The current methodology, as well as previous studies on the topic (e.g., Chen et al., 2006; Lee et al., 2011), employed Monte Carlo simulations based on clear-sky conditions. Studying the effects of aerosols and cloud on the radiative transfer over complex terrain remains an open research avenue. In particular, the presence of spatially varying cloud cover could profoundly influence the spatial distribution of irradiance over mountainous terrain. However, in addition to the numerical challenges connected to the radiative transfer problem, including a spatially varying cloud cover would inevitably increase the number of parameters needed to parameterize the radiation received by the surface, thus posing a relevant parameterization challenge.

Studying the relationship between terrain predictors and irradiance differences between 3D and PP cases allowed us to quantify the importance of nonlinear effects and the relative skill of linear models and random forest predictors in capturing these relationships. We found that nonlinear effects are relevant primarily at the finer spatial scales and decrease drastically with spatial averages at increasing spatial scales. This result is consistent with previous investigations at coarser spatial scales based on linear models.
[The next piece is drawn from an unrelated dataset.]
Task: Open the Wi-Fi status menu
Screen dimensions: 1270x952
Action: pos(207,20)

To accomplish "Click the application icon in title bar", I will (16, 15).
Based on our simulation study over a set mountainous domains, we quantified the difference in downward fluxes originating from topographic effects with respect to those obtained from traditional plane-parallel radiative transfer schemes for varying numbers of sub-grid tiles. Our results support the implementation of this methodology in the GFDL ESMs, which will be pursued as the next step to evaluate the effects of this correction of water and energy fluxes at the surface.